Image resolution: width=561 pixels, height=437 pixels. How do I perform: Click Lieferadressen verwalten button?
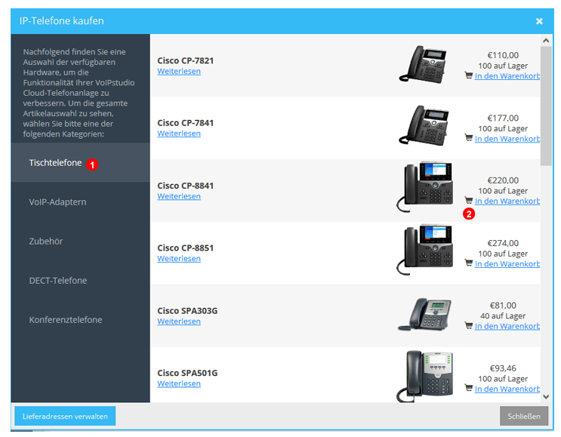pyautogui.click(x=65, y=416)
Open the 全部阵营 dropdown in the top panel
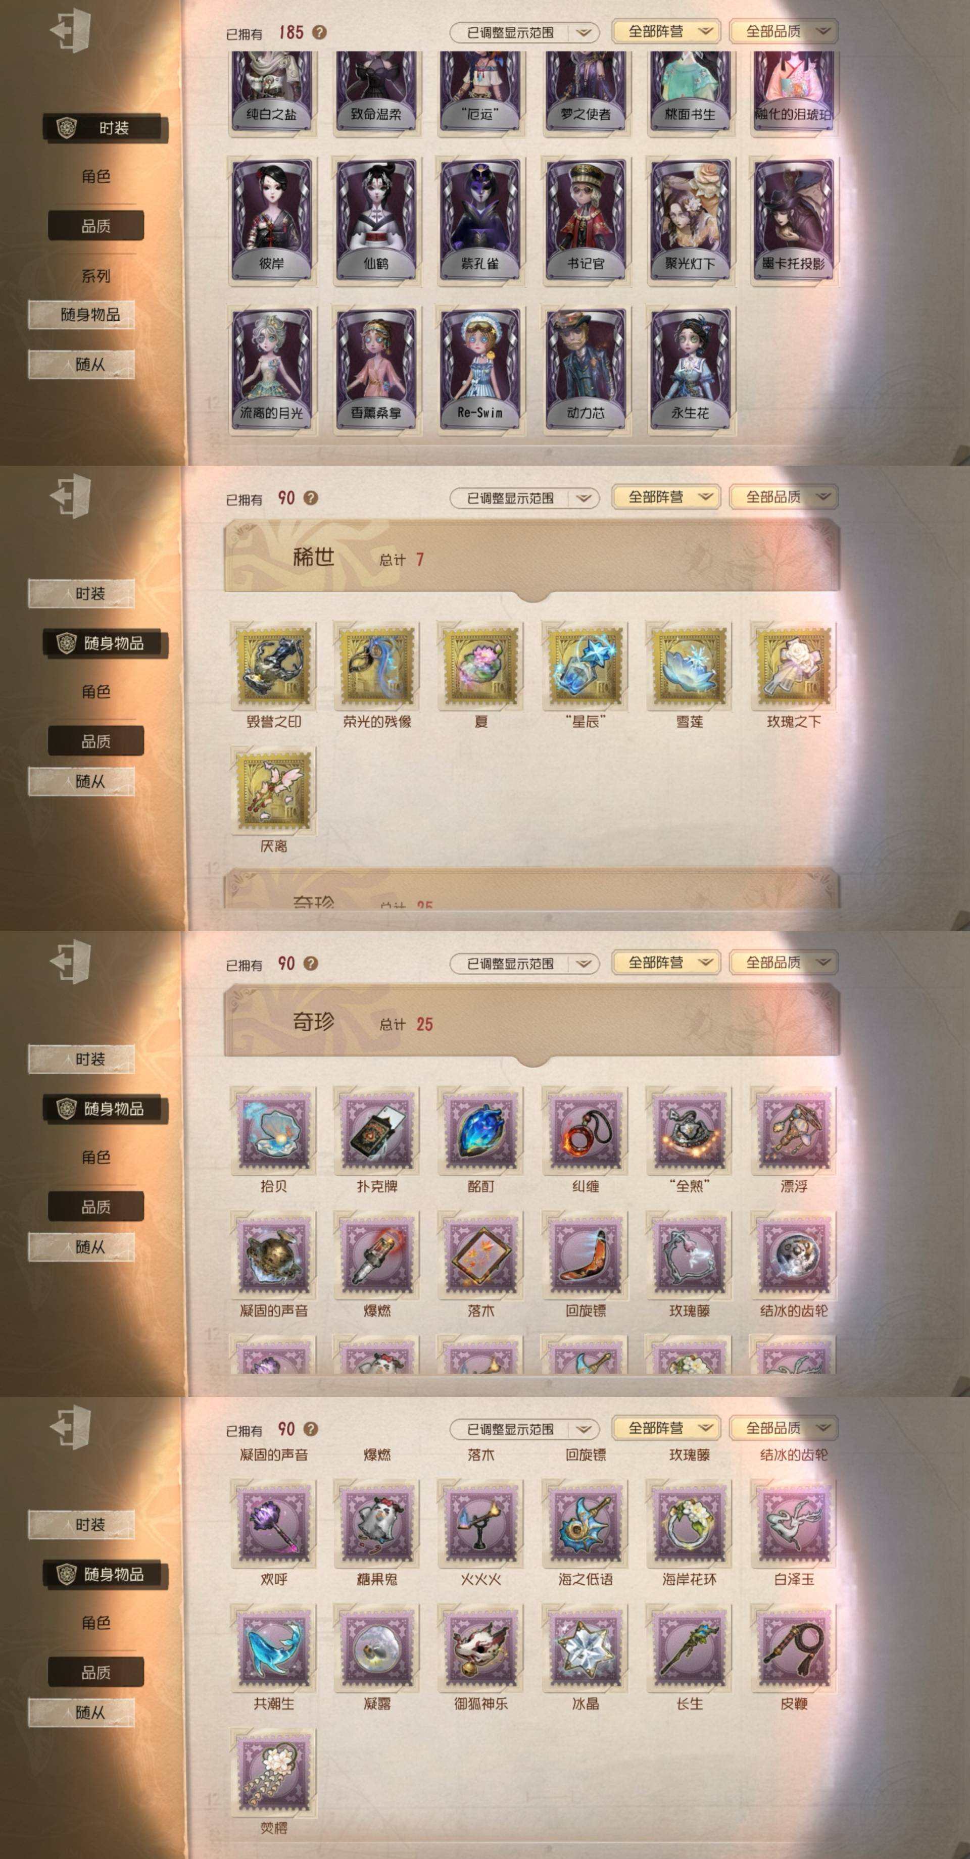 (x=665, y=31)
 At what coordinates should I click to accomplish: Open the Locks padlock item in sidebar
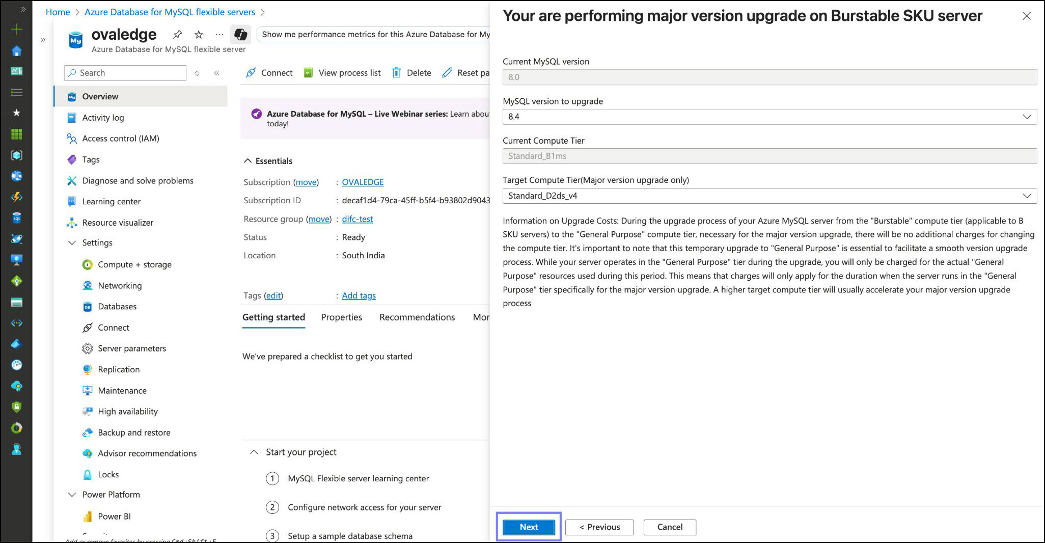88,474
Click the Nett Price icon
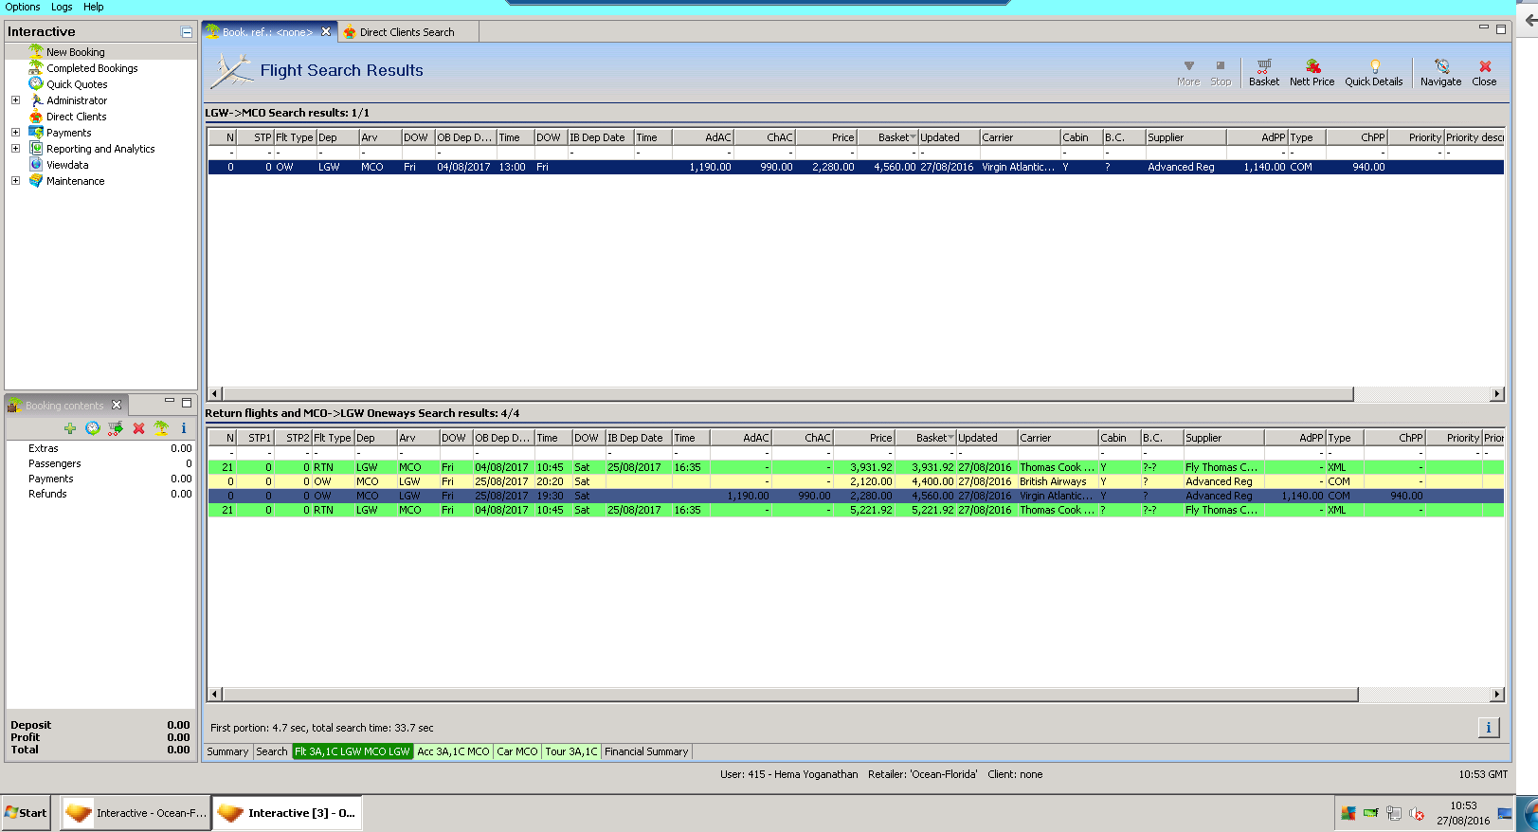 pyautogui.click(x=1312, y=72)
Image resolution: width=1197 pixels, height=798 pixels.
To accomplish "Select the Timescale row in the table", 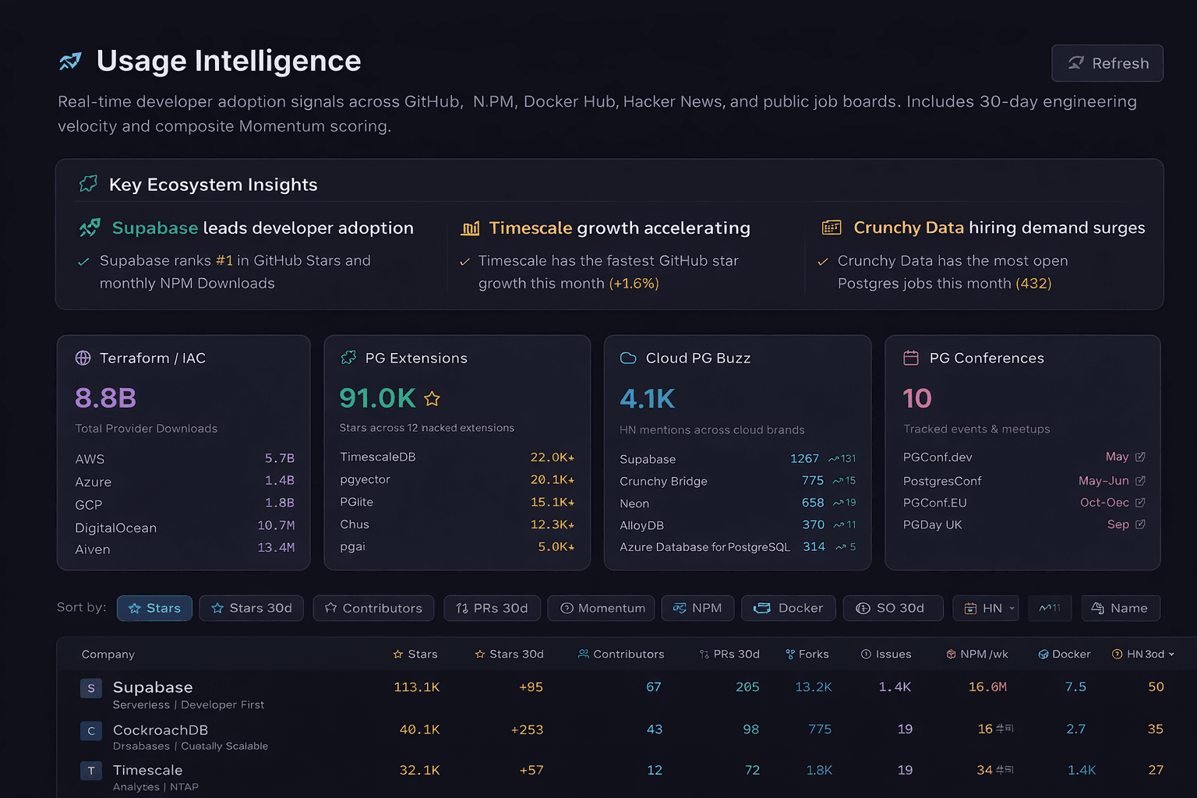I will [312, 770].
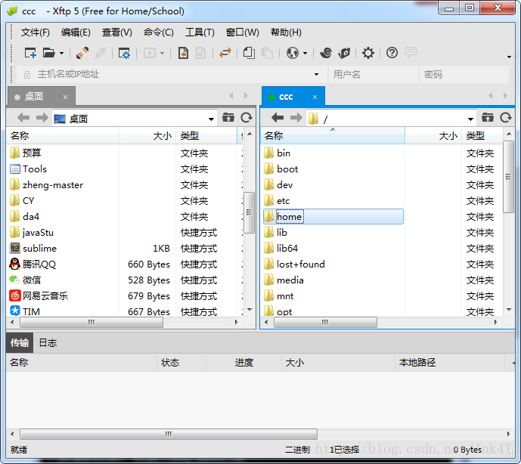Expand the local path 桌面 dropdown
The height and width of the screenshot is (464, 521).
click(x=212, y=119)
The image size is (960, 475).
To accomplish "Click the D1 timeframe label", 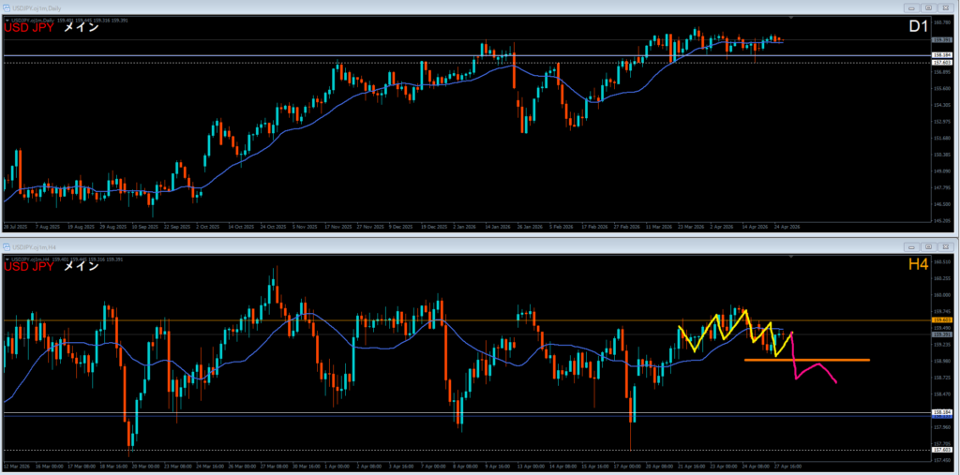I will click(x=917, y=27).

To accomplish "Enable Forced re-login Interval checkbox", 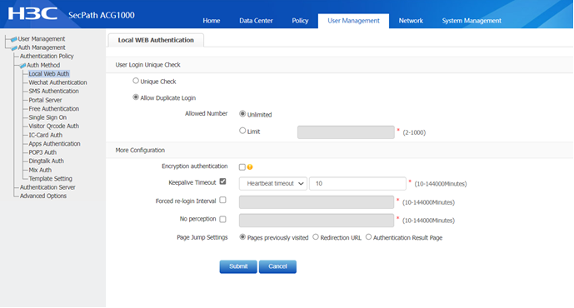I will [x=222, y=200].
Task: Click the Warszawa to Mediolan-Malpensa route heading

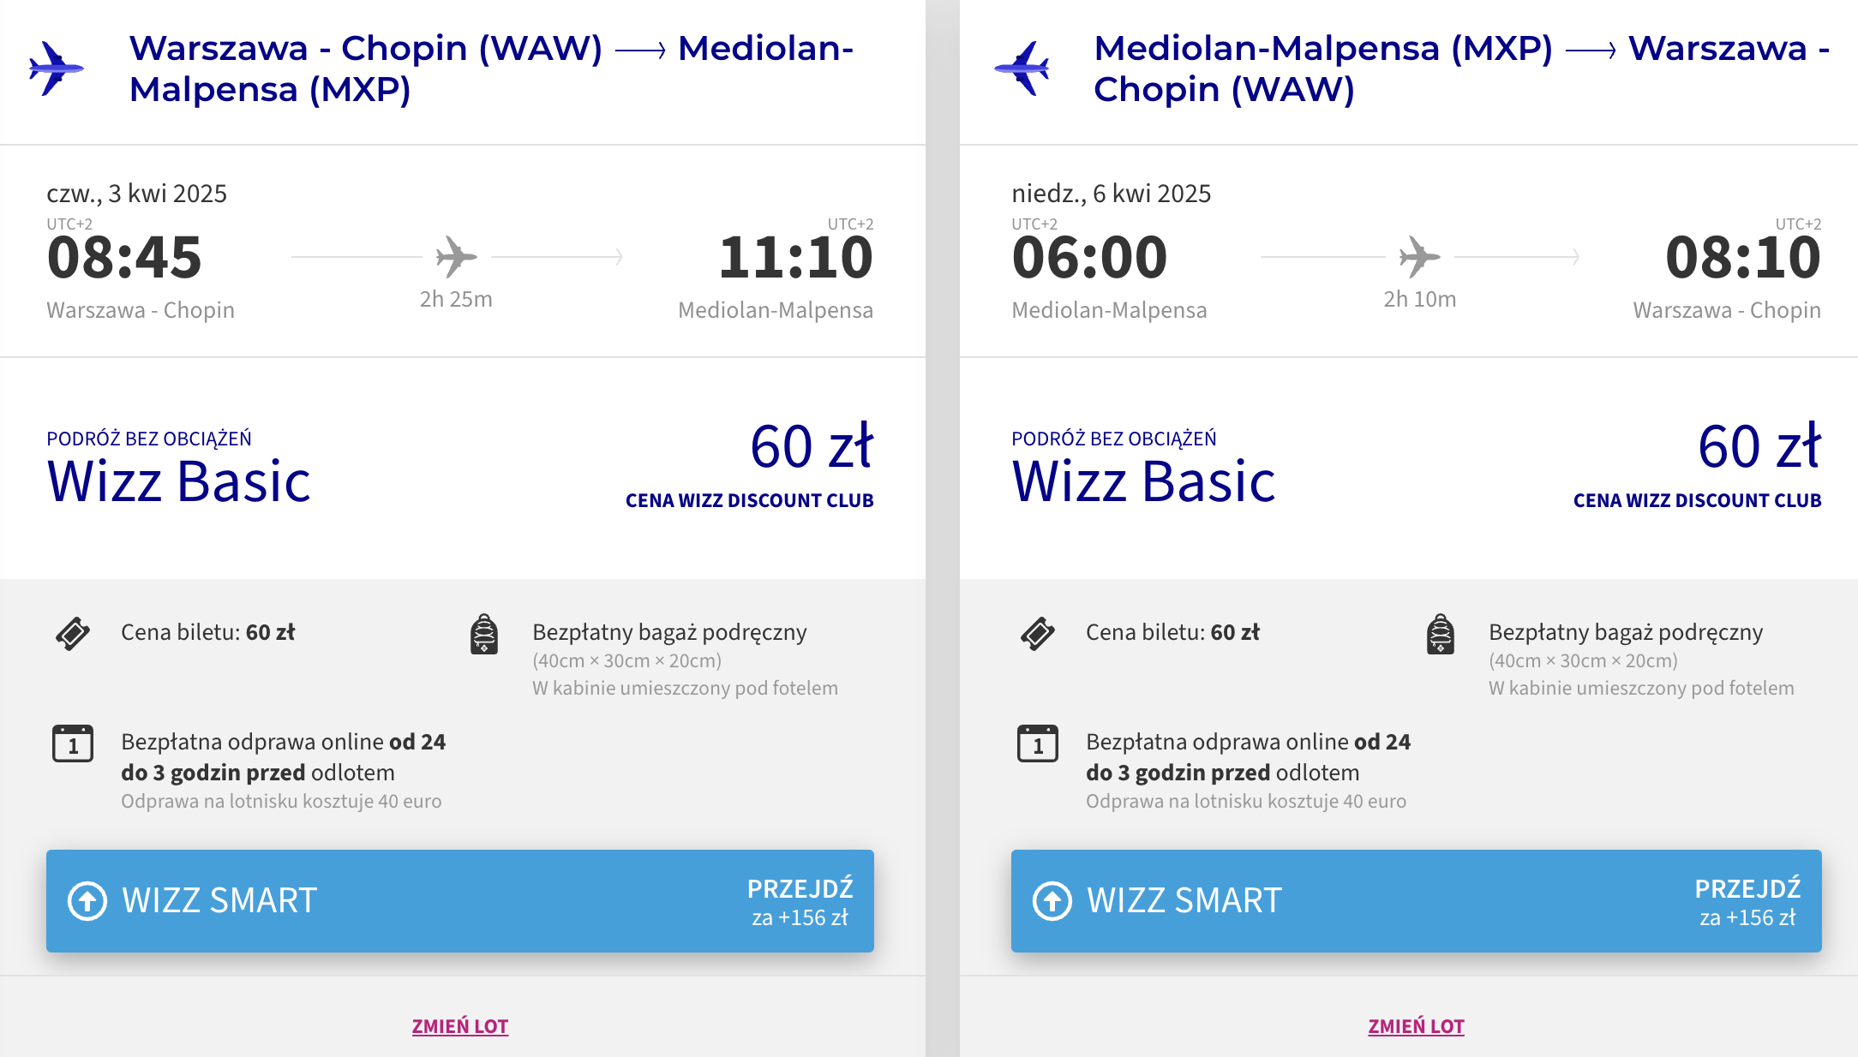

■ **Problem**:
Range to copy from the records above: the line containing "Click the Nett Price icon" to the line containing "Image resolution: width=1197", both included. Output those lines exactly and only those, skipping pictures.

■ **Answer below**:
Click the Nett Price icon
 pyautogui.click(x=1312, y=72)
Image resolution: width=1197 pixels, height=798 pixels.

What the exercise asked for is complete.